In his ruling, Colombo also discussed the 2018 theft of a new truck from a Fiat Chrysler storage facility on Detroit's east side. The judge provided details about the truck's recovery that differ from what Highland Park officials told The News in response to a 2018 Freedom of Information Act request.

"Nationwide towed a new Dodge Ram truck with (Highland Park Sgt. James) McMahon as the recovering officer," Colombo wrote. "It had been stolen from the Chrysler/Fiat storage yard. Chrysler/Fiat did not immediately discover it was taken from its large inventory of vehicles in the storage yard. Nationwide intended to auction it and publish notice in the Detroit Legal News.

"Highland Park, without any legal authority, took the vehicle out of the auction and requested Nationwide give it the vehicle," Colombo wrote. "Nationwide complied.  Highland Park converted the vehicle to its own use."
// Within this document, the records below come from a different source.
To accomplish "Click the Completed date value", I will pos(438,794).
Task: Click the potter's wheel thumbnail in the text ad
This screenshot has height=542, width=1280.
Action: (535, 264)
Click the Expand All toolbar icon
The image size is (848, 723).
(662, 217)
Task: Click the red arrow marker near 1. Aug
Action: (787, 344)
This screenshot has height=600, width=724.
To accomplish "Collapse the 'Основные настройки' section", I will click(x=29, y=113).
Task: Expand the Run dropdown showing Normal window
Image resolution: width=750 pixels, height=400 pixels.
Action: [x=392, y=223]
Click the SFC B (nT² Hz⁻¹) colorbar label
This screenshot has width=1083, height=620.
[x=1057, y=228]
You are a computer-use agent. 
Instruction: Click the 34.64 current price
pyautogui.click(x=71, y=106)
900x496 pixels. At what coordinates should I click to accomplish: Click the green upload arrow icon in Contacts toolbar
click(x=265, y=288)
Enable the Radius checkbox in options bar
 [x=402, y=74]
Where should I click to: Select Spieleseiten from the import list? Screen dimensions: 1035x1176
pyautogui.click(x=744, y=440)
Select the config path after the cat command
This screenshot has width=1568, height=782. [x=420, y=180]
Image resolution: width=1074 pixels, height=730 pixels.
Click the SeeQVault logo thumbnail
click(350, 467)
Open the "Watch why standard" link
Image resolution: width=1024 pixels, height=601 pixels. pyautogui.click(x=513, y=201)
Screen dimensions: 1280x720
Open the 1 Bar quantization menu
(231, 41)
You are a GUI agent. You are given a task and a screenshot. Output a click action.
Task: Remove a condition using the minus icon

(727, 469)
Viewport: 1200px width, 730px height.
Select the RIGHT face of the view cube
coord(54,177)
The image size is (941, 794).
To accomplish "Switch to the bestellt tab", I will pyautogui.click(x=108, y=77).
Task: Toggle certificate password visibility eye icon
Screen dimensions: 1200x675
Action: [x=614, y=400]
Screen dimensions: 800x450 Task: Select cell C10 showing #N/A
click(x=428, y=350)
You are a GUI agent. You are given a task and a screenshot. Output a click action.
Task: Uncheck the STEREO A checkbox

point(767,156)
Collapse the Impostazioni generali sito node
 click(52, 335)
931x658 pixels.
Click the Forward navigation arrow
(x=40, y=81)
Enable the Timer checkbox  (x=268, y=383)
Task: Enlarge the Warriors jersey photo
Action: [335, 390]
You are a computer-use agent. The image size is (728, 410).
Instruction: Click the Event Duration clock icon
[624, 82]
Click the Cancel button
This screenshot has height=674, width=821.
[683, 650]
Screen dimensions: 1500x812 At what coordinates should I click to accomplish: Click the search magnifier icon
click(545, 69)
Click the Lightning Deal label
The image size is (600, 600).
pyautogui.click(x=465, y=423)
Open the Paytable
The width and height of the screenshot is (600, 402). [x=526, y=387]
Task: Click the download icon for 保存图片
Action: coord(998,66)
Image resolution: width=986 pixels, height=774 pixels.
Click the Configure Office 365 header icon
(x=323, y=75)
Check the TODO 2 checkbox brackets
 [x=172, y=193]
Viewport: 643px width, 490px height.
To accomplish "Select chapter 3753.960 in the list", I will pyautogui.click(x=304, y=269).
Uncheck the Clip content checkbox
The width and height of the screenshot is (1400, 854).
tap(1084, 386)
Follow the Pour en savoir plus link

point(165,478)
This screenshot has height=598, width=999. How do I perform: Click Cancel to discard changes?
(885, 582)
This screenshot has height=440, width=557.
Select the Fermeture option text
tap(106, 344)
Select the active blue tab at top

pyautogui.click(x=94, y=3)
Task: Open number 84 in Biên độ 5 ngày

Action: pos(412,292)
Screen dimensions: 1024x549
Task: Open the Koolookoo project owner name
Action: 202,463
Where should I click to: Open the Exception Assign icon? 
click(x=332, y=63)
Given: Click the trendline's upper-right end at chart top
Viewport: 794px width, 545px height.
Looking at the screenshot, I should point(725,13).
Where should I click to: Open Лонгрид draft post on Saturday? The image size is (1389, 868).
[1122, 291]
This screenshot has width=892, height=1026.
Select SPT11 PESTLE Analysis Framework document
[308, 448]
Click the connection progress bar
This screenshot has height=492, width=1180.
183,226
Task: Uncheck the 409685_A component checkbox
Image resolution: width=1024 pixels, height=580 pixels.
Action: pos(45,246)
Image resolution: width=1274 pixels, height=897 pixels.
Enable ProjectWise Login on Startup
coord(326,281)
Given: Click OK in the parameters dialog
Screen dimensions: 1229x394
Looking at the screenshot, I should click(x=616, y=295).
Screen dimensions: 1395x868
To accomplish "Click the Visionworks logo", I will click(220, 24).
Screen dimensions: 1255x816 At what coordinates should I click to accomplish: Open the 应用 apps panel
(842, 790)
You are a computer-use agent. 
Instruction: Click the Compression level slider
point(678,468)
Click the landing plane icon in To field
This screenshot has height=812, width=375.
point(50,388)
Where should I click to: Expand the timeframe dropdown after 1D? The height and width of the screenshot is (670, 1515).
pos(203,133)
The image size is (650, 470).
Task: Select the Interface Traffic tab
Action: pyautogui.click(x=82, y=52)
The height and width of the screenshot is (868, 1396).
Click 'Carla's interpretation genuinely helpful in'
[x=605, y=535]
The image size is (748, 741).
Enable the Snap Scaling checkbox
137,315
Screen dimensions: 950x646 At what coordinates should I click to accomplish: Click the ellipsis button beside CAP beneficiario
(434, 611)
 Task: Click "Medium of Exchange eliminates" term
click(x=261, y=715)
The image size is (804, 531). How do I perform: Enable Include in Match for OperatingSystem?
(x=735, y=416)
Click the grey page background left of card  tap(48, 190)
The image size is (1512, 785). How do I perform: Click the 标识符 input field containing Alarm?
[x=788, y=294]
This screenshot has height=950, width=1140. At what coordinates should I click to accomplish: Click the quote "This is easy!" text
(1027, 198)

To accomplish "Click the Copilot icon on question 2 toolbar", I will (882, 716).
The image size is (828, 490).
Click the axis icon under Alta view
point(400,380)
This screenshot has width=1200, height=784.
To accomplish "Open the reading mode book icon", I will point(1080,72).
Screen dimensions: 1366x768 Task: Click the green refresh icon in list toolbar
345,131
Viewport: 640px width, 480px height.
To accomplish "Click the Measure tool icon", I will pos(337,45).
On Oct. 9, 2018, The News sent a FOIA request to Highland Park officials seeking information about "any 2018 Chrysler trucks being used by any of your police officers or anyone affiliated with your police department and/or city."

City attorney Kathy Ramsey denied the request on Oct. 30, 2018, because, she wrote, "the City’s Police Department was unable to locate the records you requested."

In his ruling, Colombo wrote: "Ultimately, Highland Park returned the vehicle to Chrysler/Fiat."

Highland Park spokeswoman Marli Blackmon declined to comment.

McMahon is a defendant in multiple lawsuits alleging that the officer illegally seized people’s property and forged court documents on behalf of the company.

Because of all the problems, which Colombo said were "deeply troubling," in February he granted Detroit officials' request to bar Nationwide from impounding stolen or suspected stolen vehicles in the city on behalf of Wayne County sheriff's deputies or anyone deputized by the sheriff's office.

"The claim is that these Wayne County Sheriff deputies are interfering with the investigation of car theft in Detroit," the judge wrote. "This court agrees."